Gefühle wie Frust und Enttäuschung sind okay!

Viele Athletinnen und Athleten sind enttäuscht und frustriert, fallen in ein mentales Loch, nicht nur, weil das Schwimmtraining wegfällt, sondern auch die gewohnte Struktur, das Ziel, die Gemeinschaft. Der Stress im Kopf entsteht vor allem durch die ungewisse Aussicht: wie lange dauert das noch? Was wird noch mehr kommen an Einschränkungen? Wie wird mein Arbeitgeber zurechtkommen? Bleiben alle meine Lieben gesund? Viele im Moment unlösbare Fragen.

Bei aller Vernunft und allem Verständnis sind Gefühle wie Frust und Enttäuschung auch in Ordnung. Gebt ihnen einen Raum, ein paar Tage lang. Schreibt es euch vielleicht von der Seele, notiert euch alles auf einem Blatt Papier, zerknüllt es und werft es dann in den Papiereimer. Oder sprecht mit Menschen, denen ihr vertraut und die euch und eure Not verstehen. Dann abhaken. Dann den Blick nach vorne richten.

Was kommt als nächstes?

Wir haben plötzlich Zeit, ganz viel Zeit. Was sich zunächst wie Freiheit anfühlt, kann auch zur Last werden. Da hilft am besten eine neue Struktur: plant euren Alltag neu, nehmt euch feste Zeiten vor, seid kreativ im Gestalten heimischer Trainingseinheiten oder beschäftigt euch vielleicht sogar mit neuen Zielen und Projekten.

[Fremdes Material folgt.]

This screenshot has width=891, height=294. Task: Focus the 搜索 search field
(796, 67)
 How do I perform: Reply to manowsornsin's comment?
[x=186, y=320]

Wie soll ich jetzt trainieren?

Die ersten Wettkampfziele sind für die meisten ausgefallen. Es ist ungewiss, wann und - ich wag es kaum auszusprechen - ob überhaupt die europäische Wettkampfsaison im Jahr 2020 beginnen wird. Gönnt euch ein paar Tage Pause und trainiert dann auf mittlerem Niveau weiter. Erhaltet euch soweit wie möglich eure Kraft und eure Ausdauer. Eine wettkampfspezifische Fitness ist zur Zeit nicht notwendig. Auch das gezielte Arbeiten an technischen Schwächen oder sogar ein mentales Training wäre gut denkbar!

Zum Nachlesen, hier ein Interview mit Jan Frodeno zum Thema.

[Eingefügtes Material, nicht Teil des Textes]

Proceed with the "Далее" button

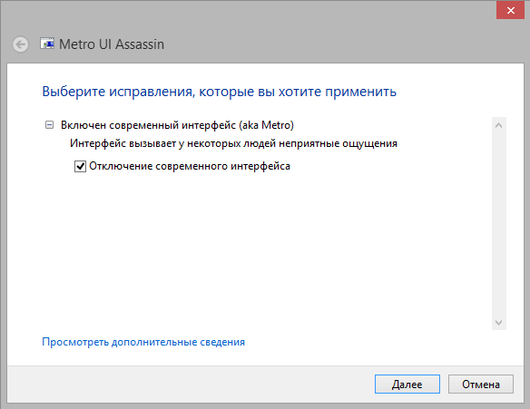(x=407, y=385)
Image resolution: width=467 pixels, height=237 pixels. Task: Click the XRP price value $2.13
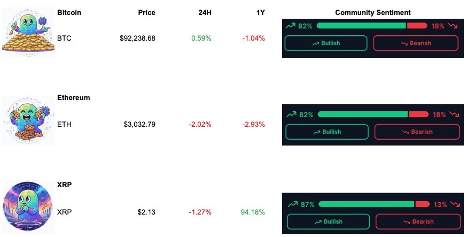pyautogui.click(x=146, y=212)
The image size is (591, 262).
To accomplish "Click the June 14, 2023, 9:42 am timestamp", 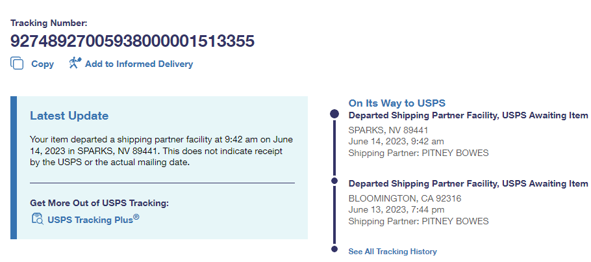I will pos(396,141).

An dieser Stelle ist leider erst mal Schluss mit dem gewohnten Training…

Innehalten und Wahrnehmen

Eine schöne Übung ist es auch, sich in solchen Zeiten mit seinen Beweggründen zu beschäftigen: warum mache ich das alles eigentlich? Was treibt mich an? Was möchte ich noch erreichen? Was möchte ich ändern? Wer sich damit intensiv auseinandersetzt, geht aus einer solchen Zwangspause klarer, bewusster und mental gestärkt hervor.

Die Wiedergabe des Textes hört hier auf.